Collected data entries
^^^^^^^^

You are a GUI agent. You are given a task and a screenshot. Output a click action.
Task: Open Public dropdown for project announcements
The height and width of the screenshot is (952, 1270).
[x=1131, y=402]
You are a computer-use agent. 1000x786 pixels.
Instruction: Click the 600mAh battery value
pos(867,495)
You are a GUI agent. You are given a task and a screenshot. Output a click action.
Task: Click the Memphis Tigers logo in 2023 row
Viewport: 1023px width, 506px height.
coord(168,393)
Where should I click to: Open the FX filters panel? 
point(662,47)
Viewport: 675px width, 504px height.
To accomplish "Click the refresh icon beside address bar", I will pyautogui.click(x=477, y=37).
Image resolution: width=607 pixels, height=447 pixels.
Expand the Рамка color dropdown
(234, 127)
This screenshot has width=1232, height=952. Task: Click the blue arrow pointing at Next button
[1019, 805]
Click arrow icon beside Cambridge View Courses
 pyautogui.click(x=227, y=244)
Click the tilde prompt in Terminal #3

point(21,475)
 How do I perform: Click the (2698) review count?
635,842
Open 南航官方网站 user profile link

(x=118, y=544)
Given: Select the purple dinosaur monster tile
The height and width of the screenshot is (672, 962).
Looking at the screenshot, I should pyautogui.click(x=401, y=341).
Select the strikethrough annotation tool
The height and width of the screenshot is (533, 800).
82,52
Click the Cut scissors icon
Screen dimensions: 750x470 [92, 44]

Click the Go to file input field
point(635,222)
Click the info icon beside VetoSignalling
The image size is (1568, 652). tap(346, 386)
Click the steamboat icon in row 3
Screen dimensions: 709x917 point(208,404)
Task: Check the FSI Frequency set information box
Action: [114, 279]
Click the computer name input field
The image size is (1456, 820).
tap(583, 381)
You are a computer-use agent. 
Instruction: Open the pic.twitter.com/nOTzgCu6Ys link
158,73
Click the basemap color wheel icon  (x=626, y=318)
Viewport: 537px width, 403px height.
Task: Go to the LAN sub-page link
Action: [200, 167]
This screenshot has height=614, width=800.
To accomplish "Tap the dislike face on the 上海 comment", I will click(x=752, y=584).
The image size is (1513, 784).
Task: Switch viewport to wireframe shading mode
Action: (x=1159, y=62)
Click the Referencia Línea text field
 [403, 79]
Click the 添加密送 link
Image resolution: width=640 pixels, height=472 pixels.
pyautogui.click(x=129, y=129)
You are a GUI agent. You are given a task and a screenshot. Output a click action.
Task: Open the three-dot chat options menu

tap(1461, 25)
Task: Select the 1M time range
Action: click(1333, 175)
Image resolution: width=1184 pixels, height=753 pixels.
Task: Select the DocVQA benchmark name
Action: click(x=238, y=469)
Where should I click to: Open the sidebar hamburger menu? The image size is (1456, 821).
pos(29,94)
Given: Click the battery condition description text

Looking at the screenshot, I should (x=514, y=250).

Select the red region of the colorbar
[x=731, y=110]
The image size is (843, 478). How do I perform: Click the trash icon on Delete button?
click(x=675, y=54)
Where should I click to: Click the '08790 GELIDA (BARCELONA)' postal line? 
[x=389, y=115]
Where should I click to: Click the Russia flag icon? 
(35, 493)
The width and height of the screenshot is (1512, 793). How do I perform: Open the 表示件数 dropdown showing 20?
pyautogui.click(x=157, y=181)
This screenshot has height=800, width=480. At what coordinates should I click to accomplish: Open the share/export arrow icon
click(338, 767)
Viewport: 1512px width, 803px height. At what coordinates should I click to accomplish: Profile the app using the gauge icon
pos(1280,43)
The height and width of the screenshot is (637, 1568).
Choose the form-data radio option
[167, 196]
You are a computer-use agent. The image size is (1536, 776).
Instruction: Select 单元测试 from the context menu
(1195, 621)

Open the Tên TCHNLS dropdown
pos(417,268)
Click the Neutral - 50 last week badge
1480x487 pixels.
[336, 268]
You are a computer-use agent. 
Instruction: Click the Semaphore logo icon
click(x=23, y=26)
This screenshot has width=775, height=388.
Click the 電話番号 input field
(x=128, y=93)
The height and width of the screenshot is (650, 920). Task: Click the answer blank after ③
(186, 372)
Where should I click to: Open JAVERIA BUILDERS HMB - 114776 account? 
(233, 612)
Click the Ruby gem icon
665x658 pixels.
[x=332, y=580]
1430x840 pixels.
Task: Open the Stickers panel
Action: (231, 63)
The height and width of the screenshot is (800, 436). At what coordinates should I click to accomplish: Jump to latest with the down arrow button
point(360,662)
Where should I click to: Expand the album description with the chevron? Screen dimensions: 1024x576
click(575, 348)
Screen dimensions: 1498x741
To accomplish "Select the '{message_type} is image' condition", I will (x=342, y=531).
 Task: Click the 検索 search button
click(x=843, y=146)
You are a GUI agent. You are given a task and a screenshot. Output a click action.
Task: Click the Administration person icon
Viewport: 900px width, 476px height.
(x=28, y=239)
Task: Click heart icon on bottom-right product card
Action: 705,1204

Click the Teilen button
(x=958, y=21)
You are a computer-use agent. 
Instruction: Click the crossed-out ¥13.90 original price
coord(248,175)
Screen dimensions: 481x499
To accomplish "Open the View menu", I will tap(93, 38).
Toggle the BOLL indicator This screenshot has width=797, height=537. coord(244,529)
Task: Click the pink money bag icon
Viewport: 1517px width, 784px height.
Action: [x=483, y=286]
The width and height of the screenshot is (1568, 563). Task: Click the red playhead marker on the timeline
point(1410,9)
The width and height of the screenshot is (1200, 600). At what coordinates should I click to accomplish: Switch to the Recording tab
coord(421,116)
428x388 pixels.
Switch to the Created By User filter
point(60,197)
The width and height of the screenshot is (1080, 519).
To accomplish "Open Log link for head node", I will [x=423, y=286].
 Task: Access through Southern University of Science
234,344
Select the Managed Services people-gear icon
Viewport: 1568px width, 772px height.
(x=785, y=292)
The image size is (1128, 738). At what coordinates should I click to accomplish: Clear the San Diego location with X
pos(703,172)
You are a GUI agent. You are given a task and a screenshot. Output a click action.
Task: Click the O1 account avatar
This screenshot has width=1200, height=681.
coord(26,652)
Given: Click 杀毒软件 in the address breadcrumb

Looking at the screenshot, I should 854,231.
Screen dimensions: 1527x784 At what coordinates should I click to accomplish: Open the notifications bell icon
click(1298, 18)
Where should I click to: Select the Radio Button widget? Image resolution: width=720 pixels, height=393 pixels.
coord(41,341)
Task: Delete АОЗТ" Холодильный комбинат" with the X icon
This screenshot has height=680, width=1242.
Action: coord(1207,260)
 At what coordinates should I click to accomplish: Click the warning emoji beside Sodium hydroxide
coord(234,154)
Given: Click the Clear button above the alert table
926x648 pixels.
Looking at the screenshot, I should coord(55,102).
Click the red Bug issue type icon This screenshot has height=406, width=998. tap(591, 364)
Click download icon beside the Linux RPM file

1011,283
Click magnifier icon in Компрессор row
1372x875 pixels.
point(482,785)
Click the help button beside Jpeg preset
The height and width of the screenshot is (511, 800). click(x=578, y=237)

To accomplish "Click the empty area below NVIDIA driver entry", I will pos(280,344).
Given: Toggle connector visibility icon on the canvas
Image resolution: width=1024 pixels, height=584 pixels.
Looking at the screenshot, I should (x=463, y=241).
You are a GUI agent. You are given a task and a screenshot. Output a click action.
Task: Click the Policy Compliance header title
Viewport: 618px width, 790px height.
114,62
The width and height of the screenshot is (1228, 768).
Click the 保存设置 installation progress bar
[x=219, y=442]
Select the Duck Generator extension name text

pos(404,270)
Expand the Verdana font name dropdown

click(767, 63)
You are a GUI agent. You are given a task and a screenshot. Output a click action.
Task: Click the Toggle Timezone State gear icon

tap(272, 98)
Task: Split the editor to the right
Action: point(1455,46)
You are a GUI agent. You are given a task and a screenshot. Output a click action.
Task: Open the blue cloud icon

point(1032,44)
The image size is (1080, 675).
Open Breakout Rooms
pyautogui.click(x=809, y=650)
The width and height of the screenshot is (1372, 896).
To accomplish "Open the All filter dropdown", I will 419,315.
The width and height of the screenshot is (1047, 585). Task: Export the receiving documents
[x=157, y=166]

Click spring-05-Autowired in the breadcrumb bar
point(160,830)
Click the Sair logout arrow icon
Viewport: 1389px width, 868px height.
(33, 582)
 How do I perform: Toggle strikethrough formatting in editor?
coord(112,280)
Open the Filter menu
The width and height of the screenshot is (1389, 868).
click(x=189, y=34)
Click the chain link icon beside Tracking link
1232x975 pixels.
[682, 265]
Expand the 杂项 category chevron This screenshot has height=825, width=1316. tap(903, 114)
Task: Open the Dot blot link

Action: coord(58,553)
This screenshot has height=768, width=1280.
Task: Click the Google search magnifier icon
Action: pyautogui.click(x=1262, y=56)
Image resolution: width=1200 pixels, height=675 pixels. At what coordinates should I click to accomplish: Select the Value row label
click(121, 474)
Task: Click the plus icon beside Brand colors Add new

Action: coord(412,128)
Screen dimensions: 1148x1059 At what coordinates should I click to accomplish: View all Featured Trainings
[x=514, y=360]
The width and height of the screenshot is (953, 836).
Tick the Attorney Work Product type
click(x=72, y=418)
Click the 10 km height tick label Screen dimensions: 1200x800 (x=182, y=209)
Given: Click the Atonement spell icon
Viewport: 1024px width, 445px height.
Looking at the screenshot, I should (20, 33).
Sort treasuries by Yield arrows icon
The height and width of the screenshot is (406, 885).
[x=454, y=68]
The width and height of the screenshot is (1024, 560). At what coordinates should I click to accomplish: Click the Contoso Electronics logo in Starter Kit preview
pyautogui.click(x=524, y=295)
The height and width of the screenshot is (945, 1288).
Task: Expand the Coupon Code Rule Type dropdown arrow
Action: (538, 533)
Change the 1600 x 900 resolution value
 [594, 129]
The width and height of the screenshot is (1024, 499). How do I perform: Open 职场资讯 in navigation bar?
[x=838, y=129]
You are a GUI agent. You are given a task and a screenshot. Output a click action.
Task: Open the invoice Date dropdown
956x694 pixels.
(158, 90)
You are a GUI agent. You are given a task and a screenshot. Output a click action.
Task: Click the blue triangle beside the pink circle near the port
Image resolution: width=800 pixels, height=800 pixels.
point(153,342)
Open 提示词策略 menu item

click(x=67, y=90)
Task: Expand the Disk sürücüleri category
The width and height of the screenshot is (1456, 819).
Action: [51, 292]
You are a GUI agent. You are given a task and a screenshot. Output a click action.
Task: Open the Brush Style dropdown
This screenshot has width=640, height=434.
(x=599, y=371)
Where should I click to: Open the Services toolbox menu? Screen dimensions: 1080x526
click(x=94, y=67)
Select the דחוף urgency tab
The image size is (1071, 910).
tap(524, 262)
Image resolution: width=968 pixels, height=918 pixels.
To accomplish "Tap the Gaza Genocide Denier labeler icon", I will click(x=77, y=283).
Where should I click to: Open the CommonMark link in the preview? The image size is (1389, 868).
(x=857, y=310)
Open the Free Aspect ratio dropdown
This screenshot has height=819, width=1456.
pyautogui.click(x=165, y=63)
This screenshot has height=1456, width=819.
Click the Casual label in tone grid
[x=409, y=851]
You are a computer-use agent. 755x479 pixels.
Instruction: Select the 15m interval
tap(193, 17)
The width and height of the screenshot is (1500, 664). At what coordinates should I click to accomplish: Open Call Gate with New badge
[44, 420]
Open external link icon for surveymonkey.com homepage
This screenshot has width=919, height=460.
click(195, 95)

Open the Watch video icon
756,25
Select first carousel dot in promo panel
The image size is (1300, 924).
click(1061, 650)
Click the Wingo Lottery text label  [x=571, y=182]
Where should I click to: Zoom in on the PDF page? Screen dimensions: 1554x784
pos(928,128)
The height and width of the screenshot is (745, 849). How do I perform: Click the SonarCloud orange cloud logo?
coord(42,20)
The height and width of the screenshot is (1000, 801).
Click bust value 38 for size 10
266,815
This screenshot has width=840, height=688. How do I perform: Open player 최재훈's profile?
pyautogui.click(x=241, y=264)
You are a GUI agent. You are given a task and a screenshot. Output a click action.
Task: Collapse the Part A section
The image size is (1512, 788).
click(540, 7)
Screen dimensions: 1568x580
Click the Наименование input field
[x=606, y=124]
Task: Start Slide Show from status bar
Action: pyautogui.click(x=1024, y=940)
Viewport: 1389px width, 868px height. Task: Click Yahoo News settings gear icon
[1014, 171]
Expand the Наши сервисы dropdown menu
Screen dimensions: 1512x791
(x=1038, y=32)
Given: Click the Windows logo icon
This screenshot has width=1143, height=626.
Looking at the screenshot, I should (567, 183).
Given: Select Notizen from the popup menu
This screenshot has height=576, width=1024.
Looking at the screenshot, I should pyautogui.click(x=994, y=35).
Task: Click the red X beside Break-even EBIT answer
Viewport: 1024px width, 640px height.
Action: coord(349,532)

^^^^^^^^

◆ **Task brief**:
Return the lines of the material exactly as they appear, starting at the line that contains "Where should I click to: Open the FX" and ending at the line that contains "Action: [200, 167]", with both of those lines included.

◆ **Written solution**:
Where should I click to: Open the FX filters panel? 
point(662,47)
Viewport: 675px width, 504px height.
To accomplish "Click the refresh icon beside address bar", I will pyautogui.click(x=477, y=37).
Image resolution: width=607 pixels, height=447 pixels.
Expand the Рамка color dropdown
(234, 127)
This screenshot has width=1232, height=952. Task: Click the blue arrow pointing at Next button
[1019, 805]
Click arrow icon beside Cambridge View Courses
 pyautogui.click(x=227, y=244)
Click the tilde prompt in Terminal #3

point(21,475)
 How do I perform: Click the (2698) review count?
635,842
Open 南航官方网站 user profile link

(x=118, y=544)
Given: Select the purple dinosaur monster tile
The height and width of the screenshot is (672, 962).
Looking at the screenshot, I should pyautogui.click(x=401, y=341).
Select the strikethrough annotation tool
The height and width of the screenshot is (533, 800).
82,52
Click the Cut scissors icon
Screen dimensions: 750x470 [92, 44]

Click the Go to file input field
point(635,222)
Click the info icon beside VetoSignalling
The image size is (1568, 652). tap(346, 386)
Click the steamboat icon in row 3
Screen dimensions: 709x917 point(208,404)
Task: Check the FSI Frequency set information box
Action: [114, 279]
Click the computer name input field
The image size is (1456, 820).
tap(583, 381)
You are a computer-use agent. 
Instruction: Open the pic.twitter.com/nOTzgCu6Ys link
158,73
Click the basemap color wheel icon  (x=626, y=318)
Viewport: 537px width, 403px height.
Task: Go to the LAN sub-page link
Action: [200, 167]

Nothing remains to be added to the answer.